▶ **Excerpted text**:
────────

Anonymous Usage Stats Q&A

Q: What is a one way hash and how is it helpful?

A:

One-way hashing is a way of obfuscating sensitive data such that:

  1. The same input value always produces the same output value (aka "hash").
  2. The results are mathematically and statistically extremely difficult (read: near impossible) to reverse engineer back to the source value.
  3. Hash results are extremely helpful in safely and anonymously detecting changes to a file or configuration. Without passing the entire configuration, and without providing a hacker any means of decoding/decrypting the data back to its source, we can see that a file (such as meltano.yml) has not changed since its last hash was generated.
Q: Why does Meltano use hashing?

A:

Meltano hashes any fields at all which could be used by a hacker to compromise a project or user. We will never know what freeform text arguments you passed in via the command line, we won't have any data at all which could be used to compromise your environment, and whatever data we collect, we'll never sell, share, or trade your data with any third parties.

Should I enable or disable anonymous reporting?

A:

We hope you will choose to enable reporting, because this really does help us - and it helps the Meltano community in a very real way.

────────

Please continue the Meltano usage stats Q&A from its last sentence onward. The records come from a separate source and are unrelated to the Meltano usage stats Q&A.

Rows taken from a screen grounding dataset:
────────

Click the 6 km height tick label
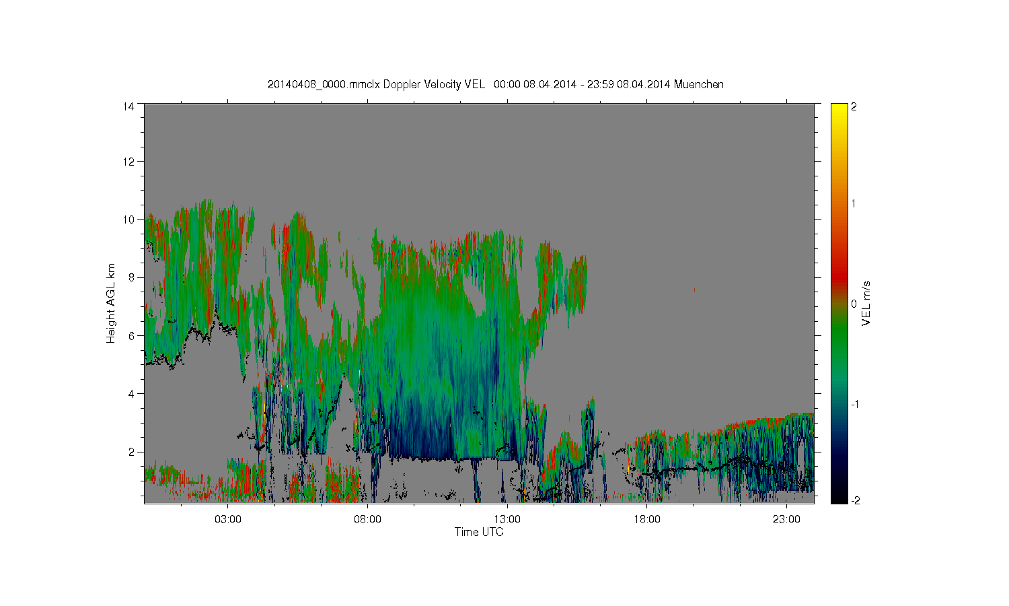The width and height of the screenshot is (1009, 606). pos(131,335)
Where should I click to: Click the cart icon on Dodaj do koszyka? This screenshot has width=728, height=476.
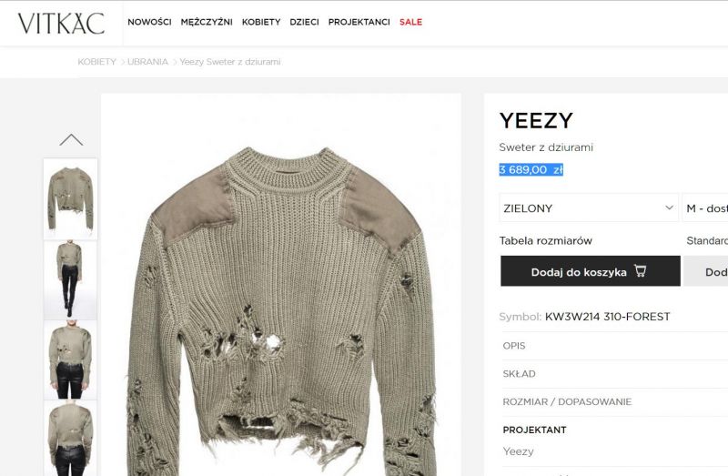click(641, 271)
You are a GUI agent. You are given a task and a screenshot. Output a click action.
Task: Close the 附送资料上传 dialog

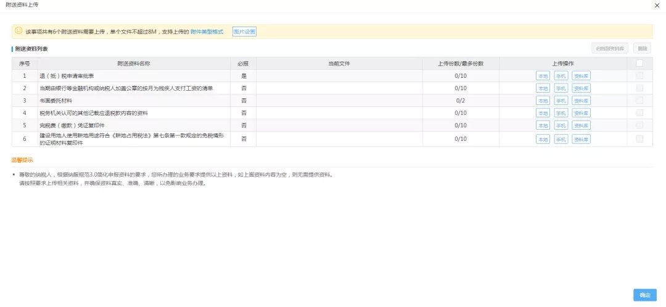click(656, 5)
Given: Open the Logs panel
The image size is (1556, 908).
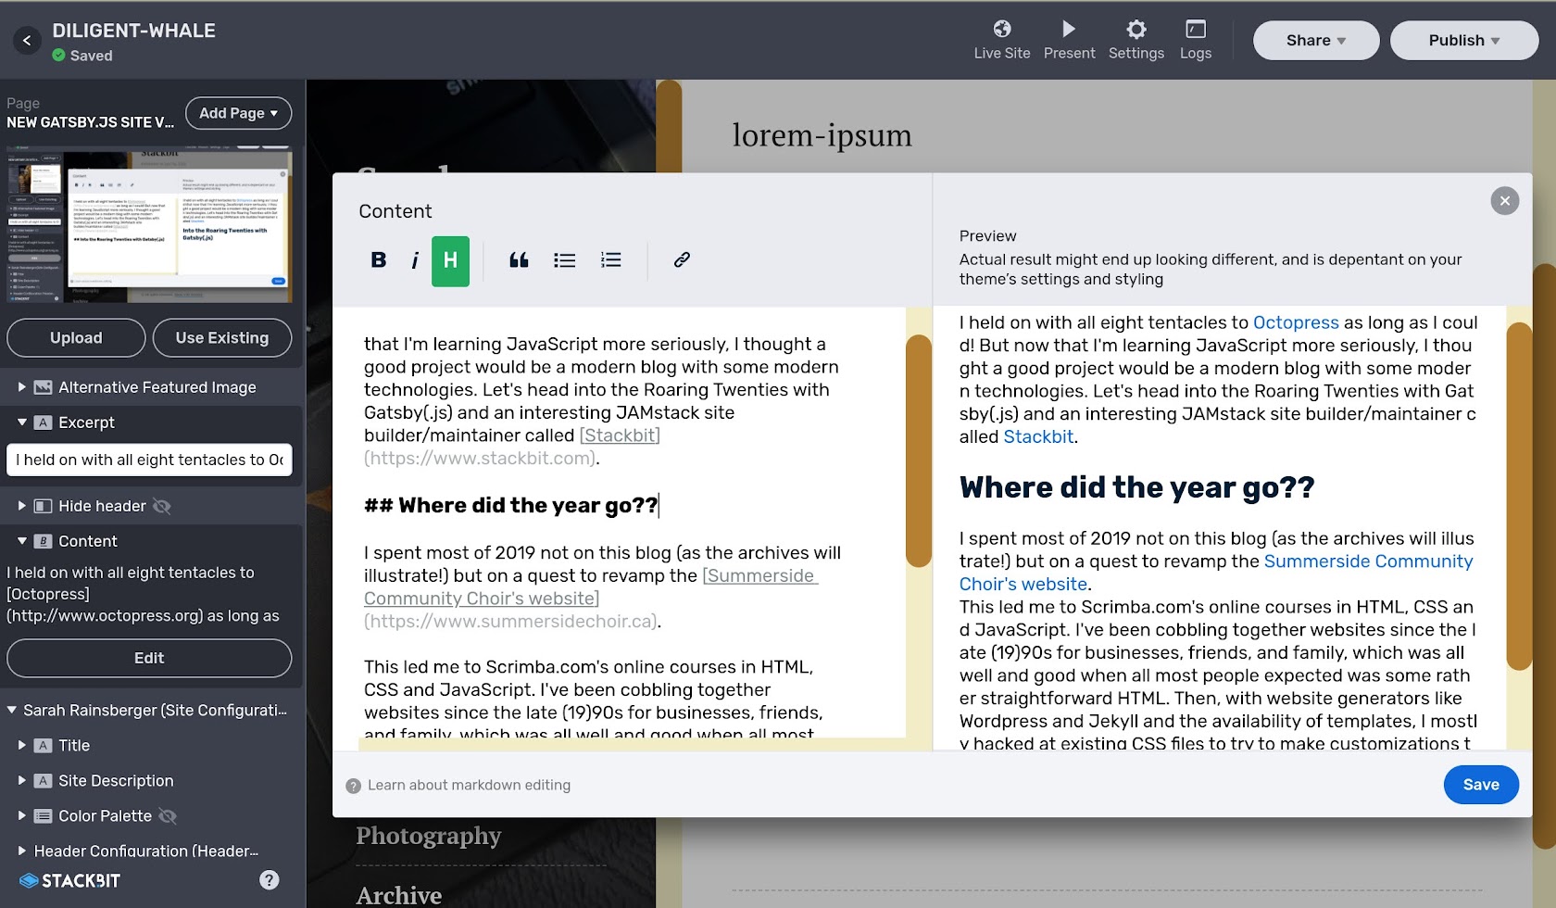Looking at the screenshot, I should [x=1195, y=40].
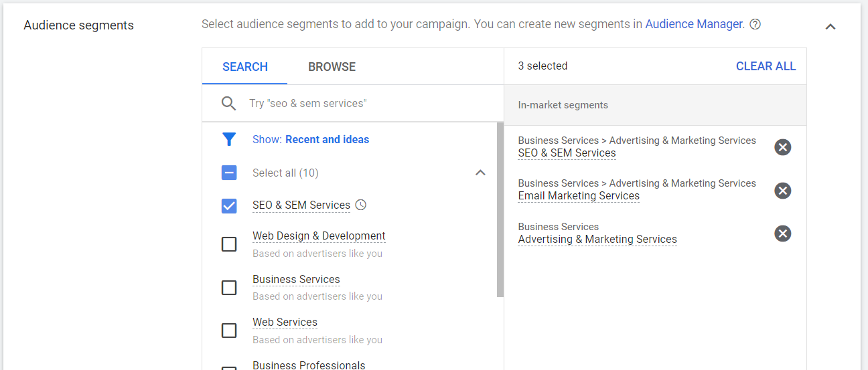Switch to the SEARCH tab
Viewport: 868px width, 370px height.
(x=245, y=67)
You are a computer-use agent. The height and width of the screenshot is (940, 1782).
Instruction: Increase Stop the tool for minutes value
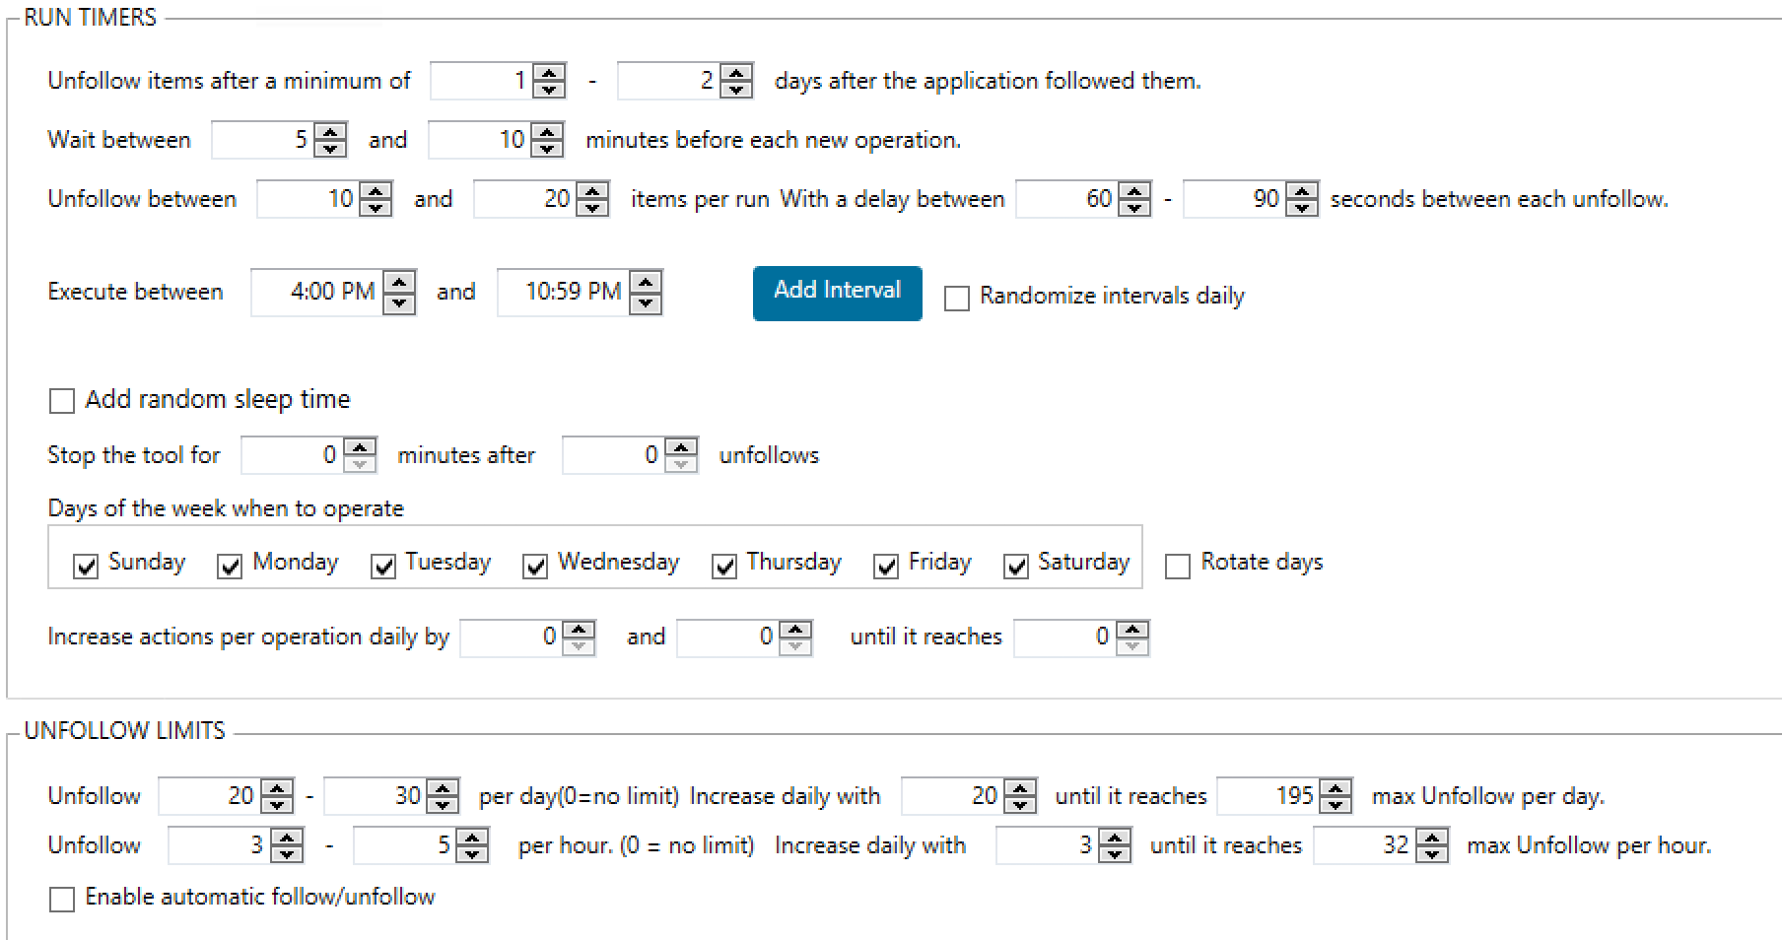(360, 446)
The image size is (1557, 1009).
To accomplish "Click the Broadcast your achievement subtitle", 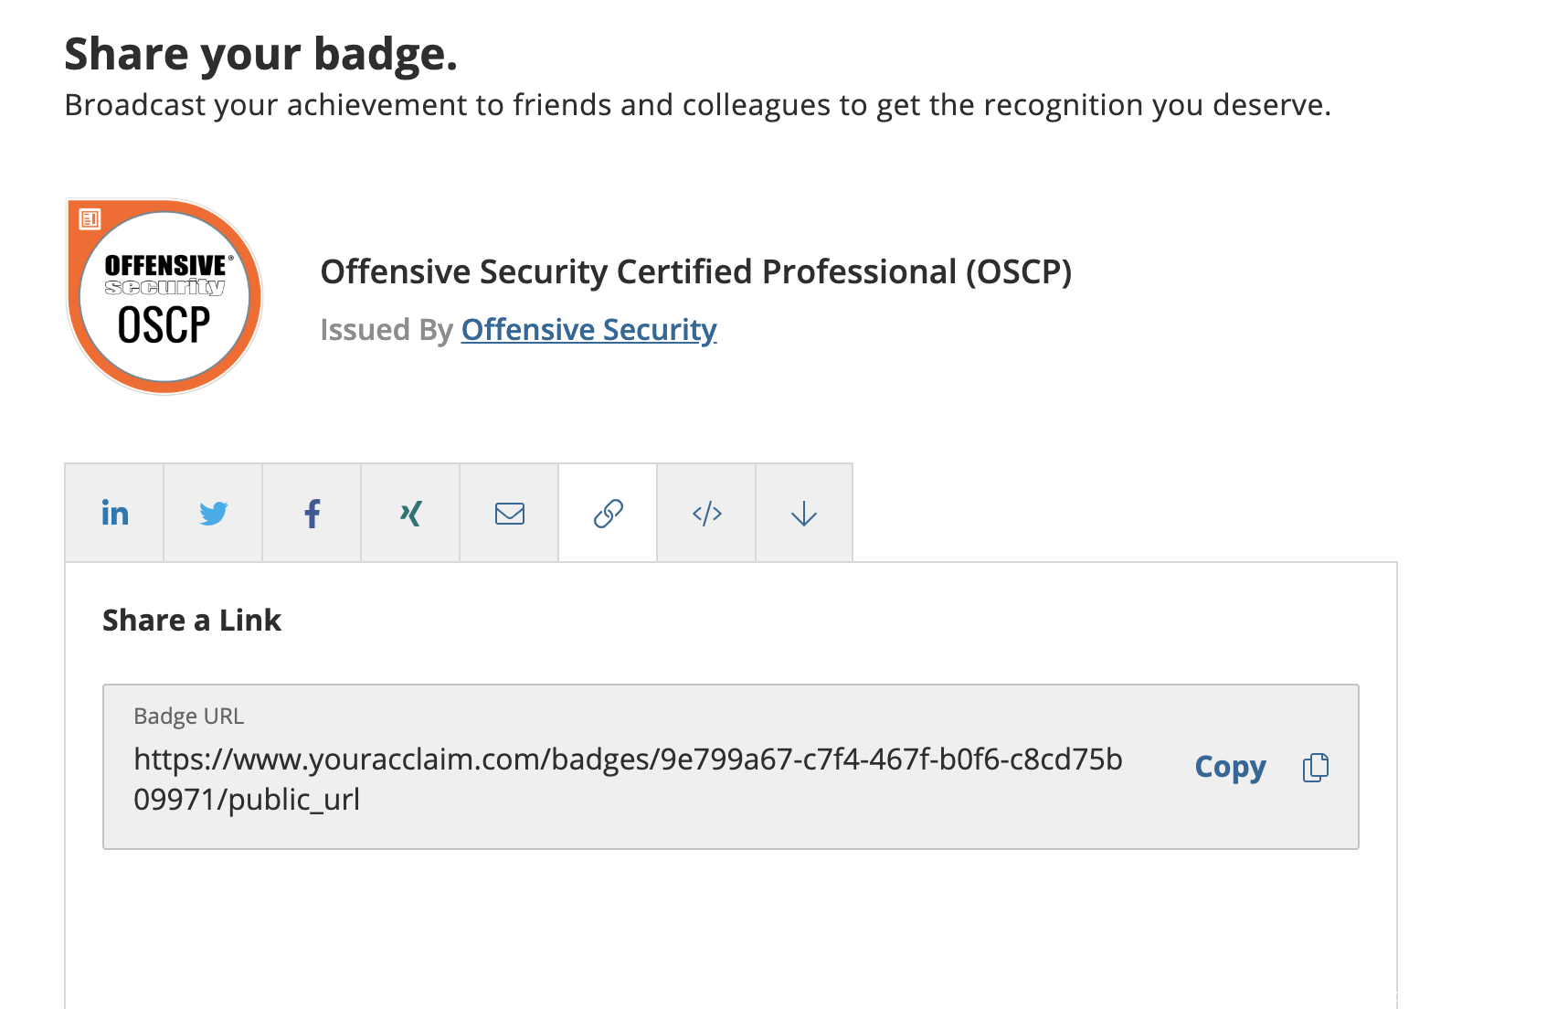I will click(x=697, y=105).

────────

▶ **Written answer**:
If you still have any concerns about keeping anonymous reporting enabled, we hope you'll share those concerns with us. You can do so by emailing hello@meltano.com or by logging an issue in our Meltano Issue Tracker.

project_id

Used by Meltano to uniquely identify your project if the send_anonymous_usage_stats setting is enabled.

How to use

meltano config meltano set project_id '<unique identifier>'

database_uri

  • Environment variable: MELTANO_DATABASE_URI
  • meltano * CLI option: --database-uri
  • Default: sqlite:///$MELTANO_SYS_DIR_ROOT/meltano.db

Meltano stores various types of metadata in a project-specific system database, that takes the shape of a SQLite database stored inside the .meltano directory at .meltano/meltano.db by default.

You can choose to use a different system database backend or configuration using the --database-uri option of meltano subcommands, or the MELTANO_DATABASE_URI environment variable.

Because internal database migrations make of use of the ALTER TABLE table RENAME COLUMN oldname TO newname syntax starting with Meltano v2.2.0, the minimum required SQLite version is now 3.25.1.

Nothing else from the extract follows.